Discussion:
voice/speech recognition
Jaco van der Merwe
2010-10-26 21:00:16 UTC
Permalink
Hi guys,

Has anyone had success with voice/speech recognition on the desktop
(specifically Ubuntu)?

There are times my hand are full or I'm otherwise occupied, but need to dictate
mail or fill in web-forms.

If there's heavy-lifting to be done, I would prefer handing off the workload to
a server, so that I'm able to implemenent agents on multiple clients, and so not
overburden them (some being pretty "lightweight", such a a netbook)

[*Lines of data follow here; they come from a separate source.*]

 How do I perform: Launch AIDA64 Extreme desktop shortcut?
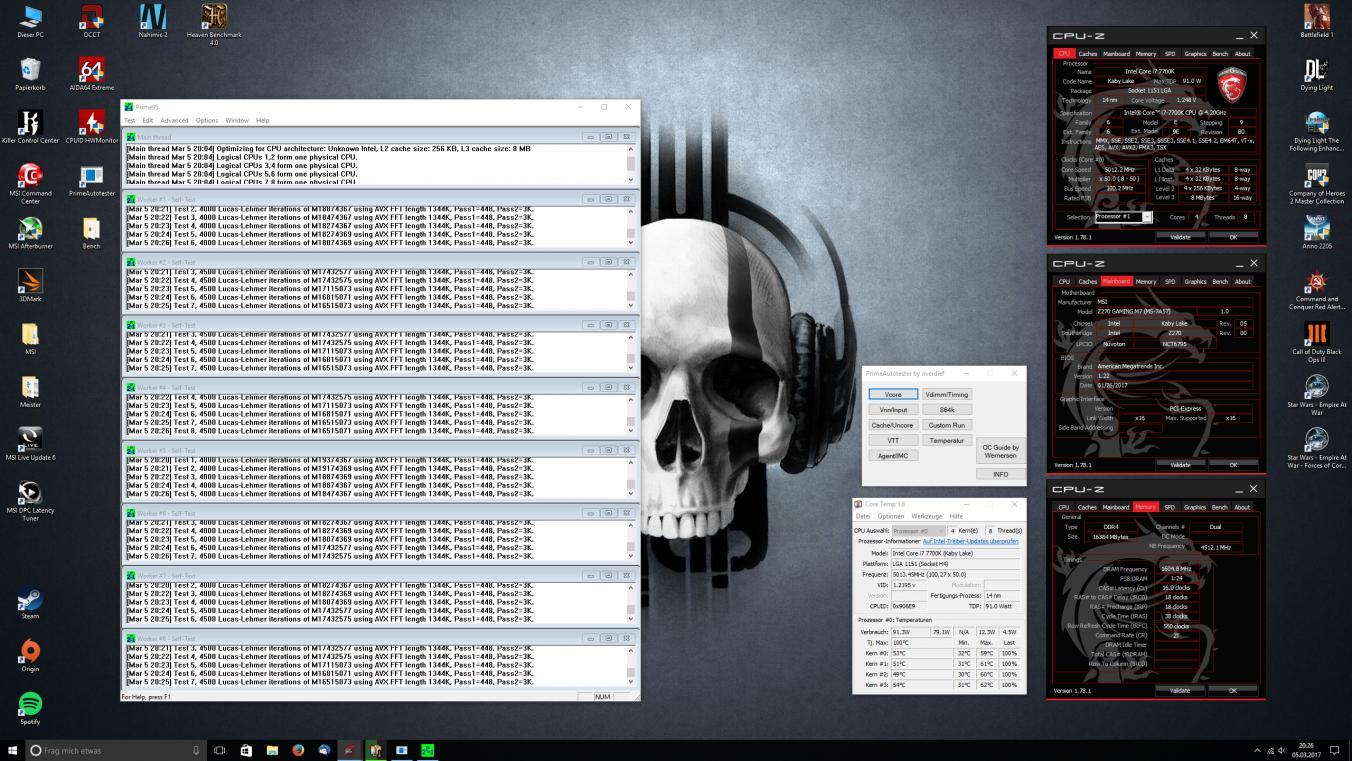(x=92, y=70)
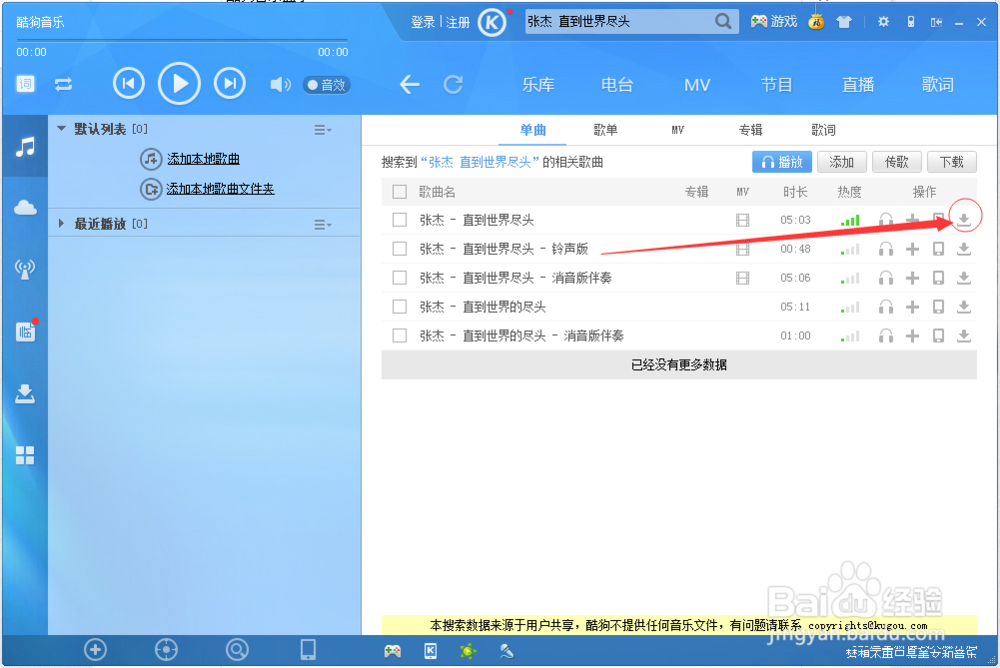Open KuGou settings gear icon
This screenshot has width=1000, height=668.
click(882, 20)
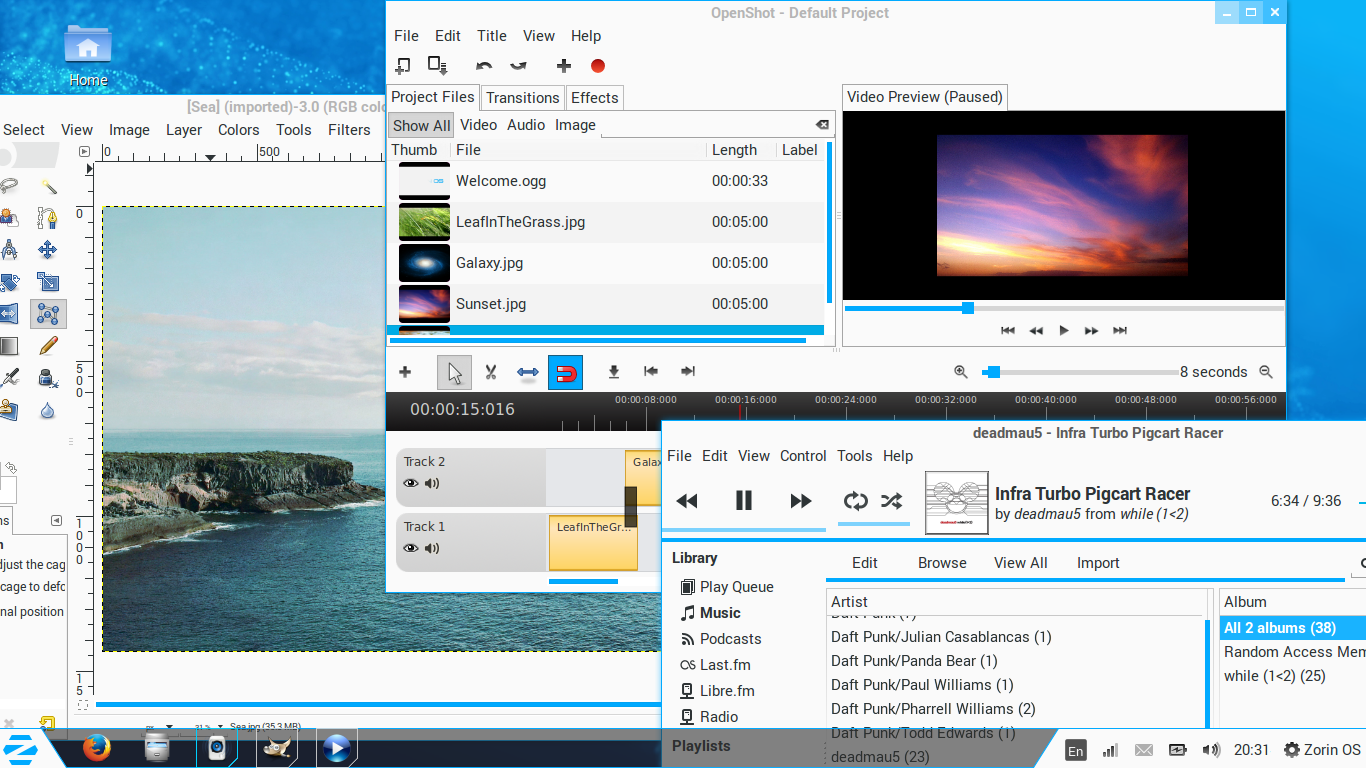Select Galaxy.jpg in the project files list
This screenshot has height=768, width=1366.
[x=487, y=262]
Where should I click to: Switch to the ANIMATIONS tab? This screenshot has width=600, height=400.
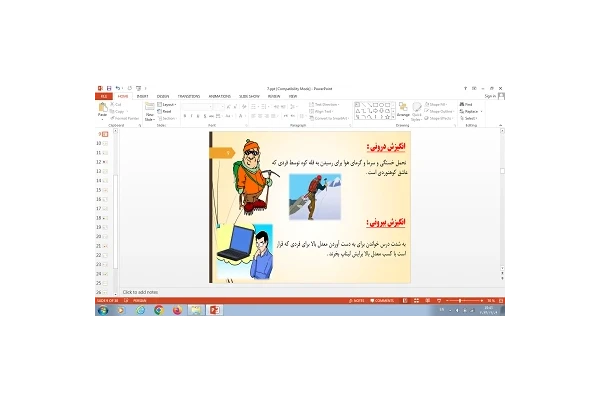point(218,96)
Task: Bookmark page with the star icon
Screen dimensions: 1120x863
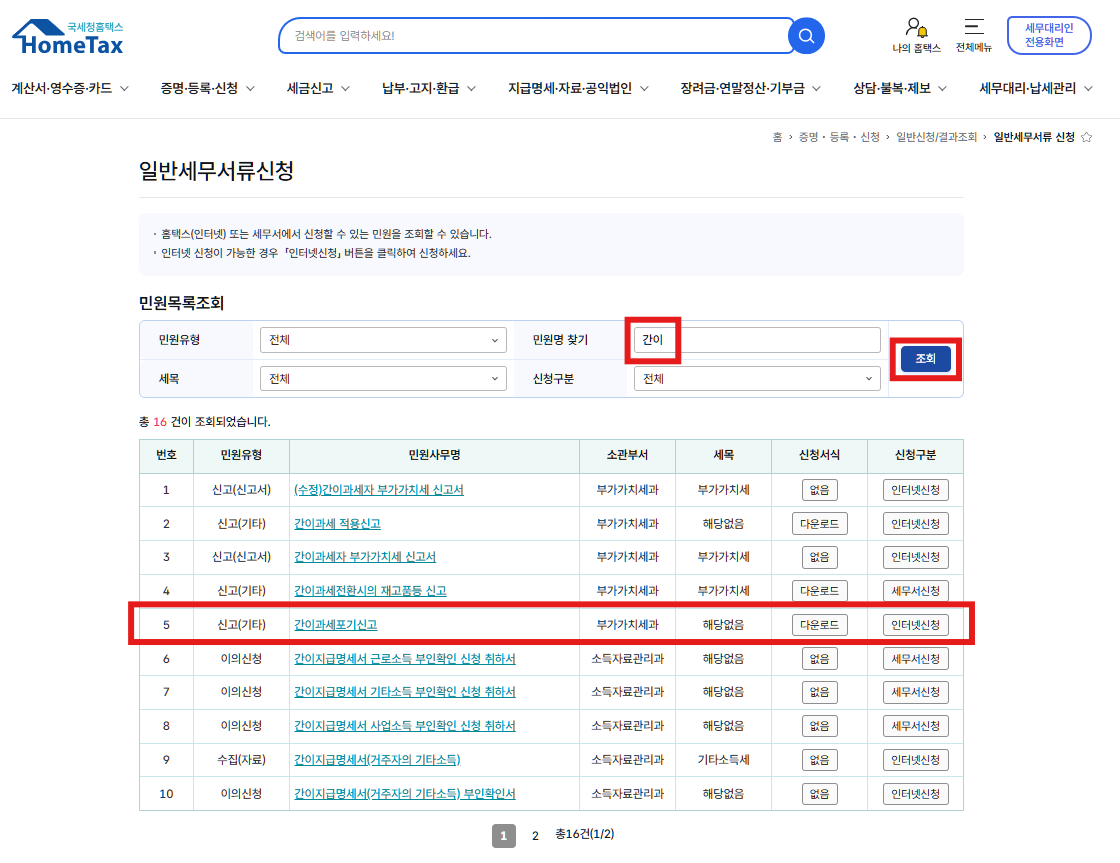Action: click(1087, 137)
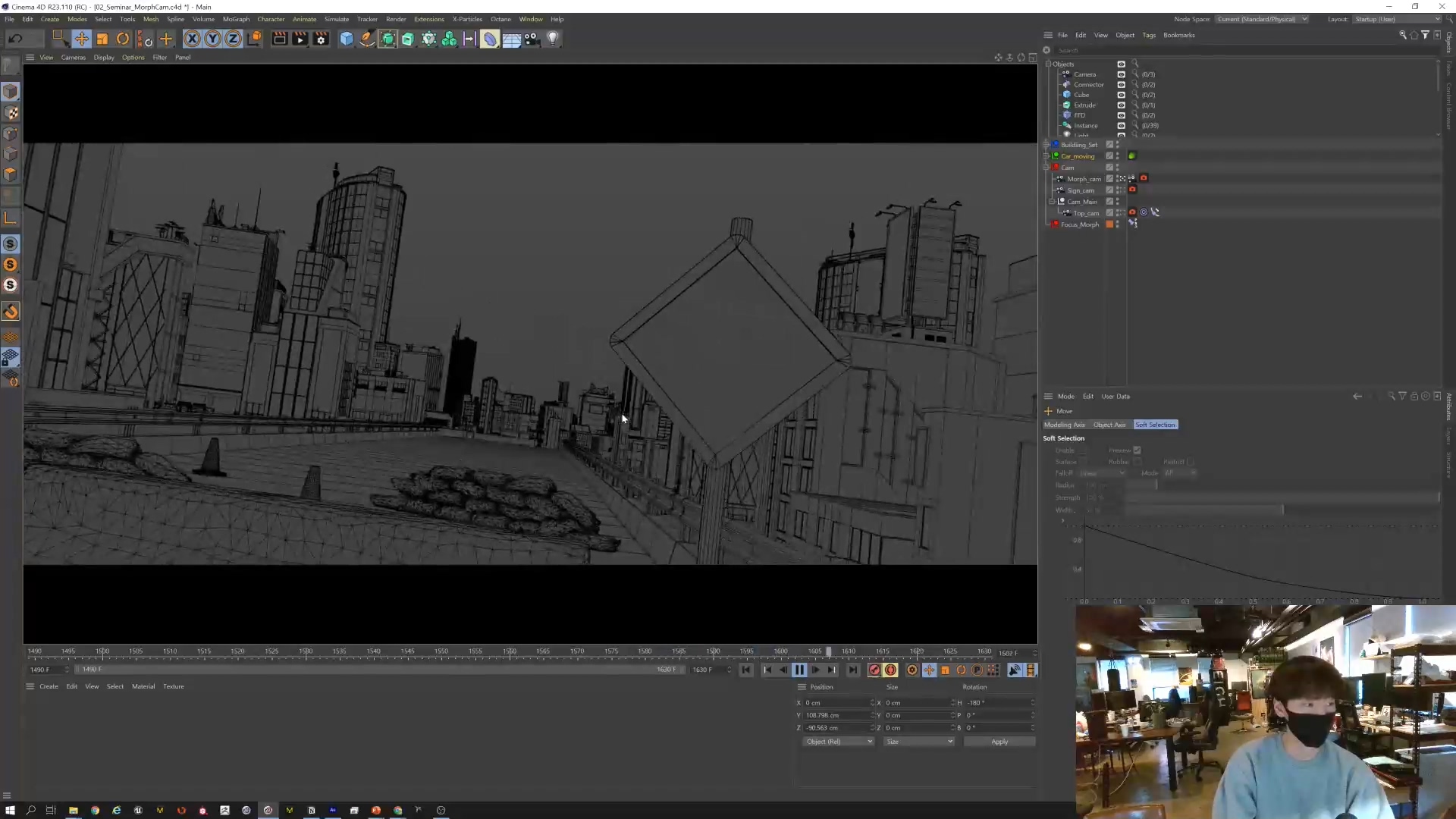Screen dimensions: 1456x819
Task: Click the Cube primitive icon
Action: [347, 39]
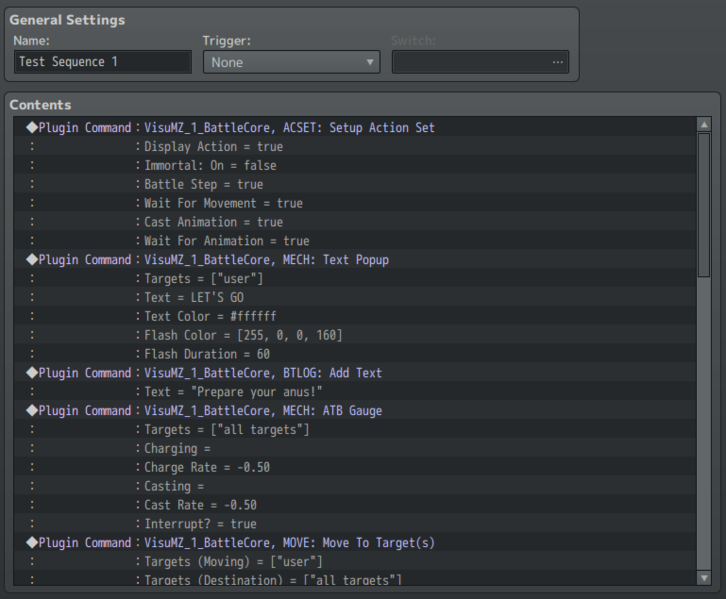
Task: Click the scroll up arrow in Contents list
Action: click(704, 125)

Any ideas that are simple implement?

- J





_______________________________________________
NZLUG mailing list ***@linux.net.nz
http://www.linux.net.nz/cgi-bin/mailman/listinfo/nzlug
Nevyn
2010-10-27 04:09:28 UTC
Permalink
Post by Jaco van der Merwe
Hi guys,
Has anyone had success with voice/speech recognition on the desktop
(specifically Ubuntu)?
There are times my hand are full or I'm otherwise occupied, but need to dictate
mail or fill in web-forms.
If there's heavy-lifting to be done, I would prefer handing off the workload to
a server, so that I'm able to implemenent agents on multiple clients, and so not
overburden them (some being pretty "lightweight", such a a netbook)
Any ideas that are simple implement?
- J
It's something I look up every now and again but have found the
situation has remained much the same for the last 6-7 years (and
probably much the same before then). The open source offerings have,
for the most part, been frame works rather than anything suitable for
an end user (and let's face it, this technology is very much for the
end user). I know there's a few bits and pieces for the KDE desktop
which will do thinks like recognise a phrase (hopefully) and launch an
application but in terms of dictation, there was nothing that struck
me as "very cool" (about as close to metrics on my opinion as I'm
going to get).

Just to be clear on my position - I'm not a big fan of the technology.
It's a curiosity thing.

Regards,
Nevyn
http://nevsramblings.blogspot.com/

_______________________________________________
NZLUG mailing list ***@linux.net.nz
http://www.linux.net.nz/cgi-bin/mailman/listinfo/nzlug
Mark Foster
2010-10-27 10:06:50 UTC
Permalink
Post by Nevyn
Post by Jaco van der Merwe
Hi guys,
Has anyone had success with voice/speech recognition on the desktop
(specifically Ubuntu)?
There are times my hand are full or I'm otherwise occupied, but need to dictate
mail or fill in web-forms.
If there's heavy-lifting to be done, I would prefer handing off the workload to
a server, so that I'm able to implemenent agents on multiple clients, and so not
overburden them (some being pretty "lightweight", such a a netbook)
Any ideas that are simple implement?
My first thought on reading your email Jaco, is that i'mi not sure how
you'd be intending to hand off the processing of an audio clip to a remote
server. You're talking about something either recording your voice and
then processing the recording by samples, or offloading in realtime over
an IP network (ala VOIP).... I see server-side attempts of doing this via
a PC application as problematic.

I am however not qualified to assert that as anything other than an
uninformed opinion.
Post by Nevyn
It's something I look up every now and again but have found the
situation has remained much the same for the last 6-7 years (and
probably much the same before then). The open source offerings have,
for the most part, been frame works rather than anything suitable for
an end user (and let's face it, this technology is very much for the
end user). I know there's a few bits and pieces for the KDE desktop
which will do thinks like recognise a phrase (hopefully) and launch an
application but in terms of dictation, there was nothing that struck
me as "very cool" (about as close to metrics on my opinion as I'm
going to get).
Just to be clear on my position - I'm not a big fan of the technology.
It's a curiosity thing.
There are people who get a lot out of it - a colleague of mine at Polytech
was dislexic and had managed to get ~99% accuracy out of Dragon Naturally
Speaking with some training. The issue is the training, you need to teach
the system about your voice and your nuances, which can take a while -
especially if you're using it only on an ad-hoc basis.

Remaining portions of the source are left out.